Where the basis of venue is predicated on the allegation that the defendant had done business in the county, our courts have interpreted this special venue statute to mean that the plaintiff is required only to allege a cause of action under the act and prove that the defendant has done business in the county of suit. Dairyland County Mutual Ins. Co. of Texas v. Harrison, 578 S.W.2d 186 (Tex.Civ.App.—Houston [14th Dist.] 1979, no writ); Moore v. White, 587 S.W.2d 549 (Tex.Civ.App.—Dallas 1979, no writ); Barthlow v. Metcalf, 594 S.W.2d 143 (Tex. Civ.App.—Houston [1st Dist.] 1979, writ dism'd).

The record reveals that Mr. Walsh had made several trips to Henderson County in connection with the negotiation and performance of the contract in question, including examining the deed records of Henderson County in order to set his fee for the project, negotiating the terms of the contract in Henderson County, making a special trip to the county to discuss and work out certain problems concerning the contract and delivering the final product to appellees in Henderson County. We conclude that this uncontroverted evidence is sufficient to establish that appellants had done business in Henderson County. Moore v. White, supra; Dairyland County Mutual Ins. Co. of Texas v. Harrison, supra.

Since it is not necessary that appellees prove a cause of action under the act, appellants' point of error urging that there was no evidence to support the allegations that appellant falsely represented that the plant was complete and that such misrepresentation constituted a violation of the act is without merit. Dairyland County Mutual Ins. Co. of Texas v. Harrison, supra.
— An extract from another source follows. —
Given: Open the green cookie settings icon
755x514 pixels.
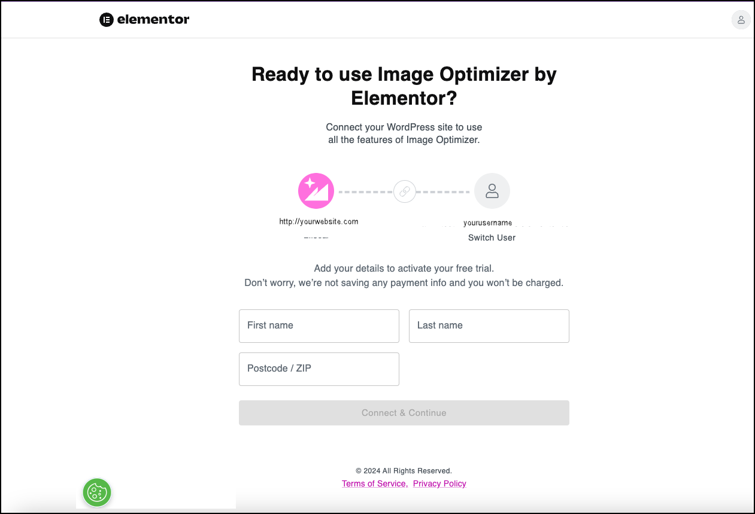Looking at the screenshot, I should point(97,492).
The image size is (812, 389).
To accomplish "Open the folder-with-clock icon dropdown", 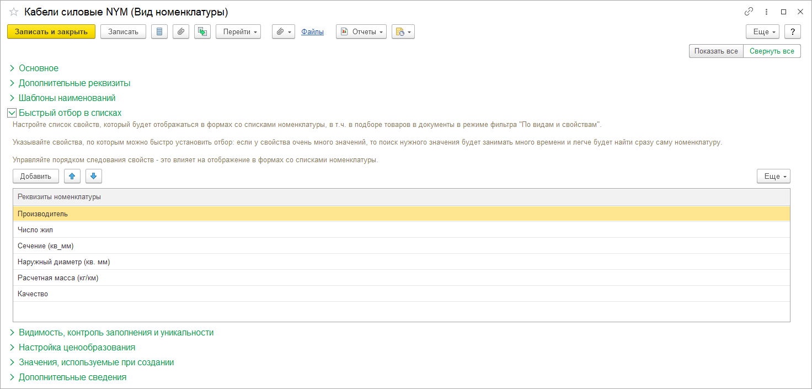I will (403, 32).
We are not in accord with appellants contention that the controverting affidavit was defective in that it failed to allege sufficient facts to establish a cause of action under the Deceptive Trade Practices Act.

In their second amended petition, which was incorporated into the controverting affidavit, appellees allege:

That Defendant's actions are in violation of the Texas Deceptive Trade Practice Act Sections 17.46(a) V.A.T.C.S. and 17.50(2) and (3) Business and Commerce Code in that:
1. Defendant falsly [sic] led Plaintiff's [sic] to believe that he had satisfactorily completed a title plant for them in accordance with the contract mentioned herein when in fact, he had not.
2. Defendant deceived Plaintiffs in delivering said title plant to Plaintiff's [sic] in an unusuable state as described herein and representing to Plaintiffs that the plant was complete and ready for use.
3. Defendant took advantage of Plaintiff's lack of knowledge as to the mechanics of title plant construction.
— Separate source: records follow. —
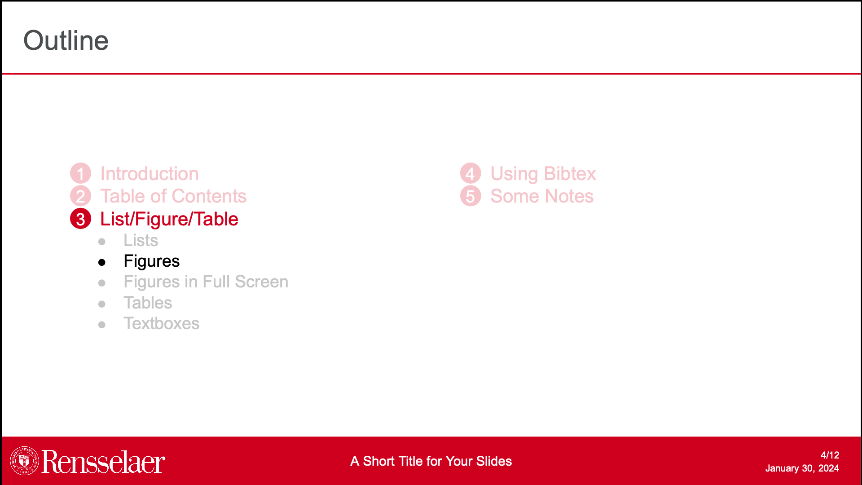Screen dimensions: 862x485
Task: Jump to the Tables subsection
Action: [x=148, y=303]
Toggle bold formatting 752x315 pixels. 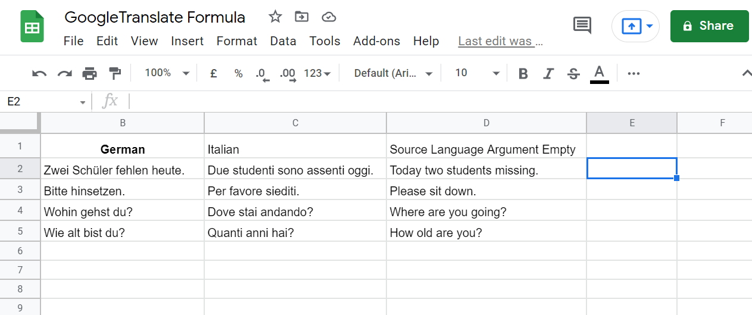(523, 73)
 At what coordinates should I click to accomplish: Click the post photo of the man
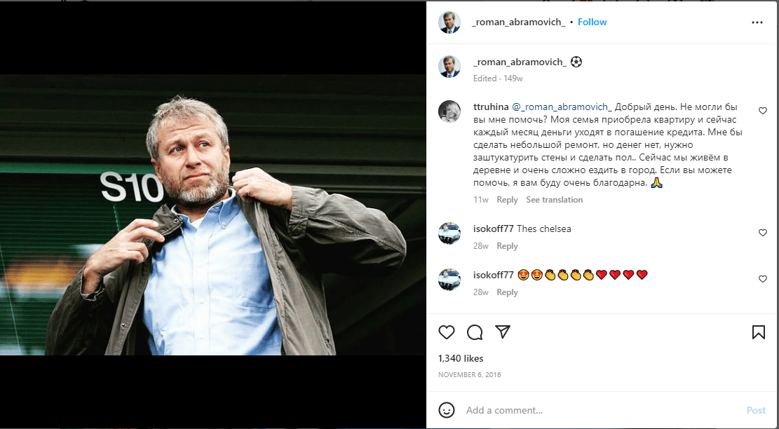pyautogui.click(x=213, y=215)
In our view, the foregoing allegations were sufficient to assert a cause of action under Section 17.50 of the Act[2] and thus, satisfy the requisite of Section 17.56 for *639 maintaining the suit in Henderson County. Dairyland County Mutual Ins. Co. of Texas v. Harrison, supra.

Appellants' remaining points of error attack the sufficiency of the controverting affidavit and proof to sustain venue in Henderson County pursuant to Sections 7, 9a, and 23 of Article 1995, Tex.Rev.Civ.Stat. Ann. Inasmuch as we have held that the trial court did not err in holding that venue was properly laid in Henderson County pursuant to Section 17.56 of the Deceptive Trade-Consumer Protection Act, we do not reach these points.

The judgment of the trial court is affirmed.

NOTES

[1] This action was filed prior to the effective date of the 1979 amendments and thus, this cause is controlled by the 1977 version, as quoted above. 1979 Tex.Gen.Laws, ch. 603, § 9 at 1332.

[2] The Act, as it existed at the time this suit was instituted, provided:

Section 17.50

(a) A consumer may maintain an action if he has been adversely affected by any of the following:

(1) the use or employment by any person of an act or practice declared to be unlawful by Section 17.46 of this subchapter;

(2) breach of an express or implied warranty;

(3) any unconscionable action or course of action by any person;

or

(4) the use or employment by any person of an act or practice in violation of Article 21.21, Texas Insurance Code, as amended, or rules or regulations issued by the State Board of Insurance under Article 21.21, Texas Insurance Code, as amended.

Section 17.46(a)

False, misleading, or deceptive acts or practices in the conduct of any trade or commerce are hereby declared unlawful.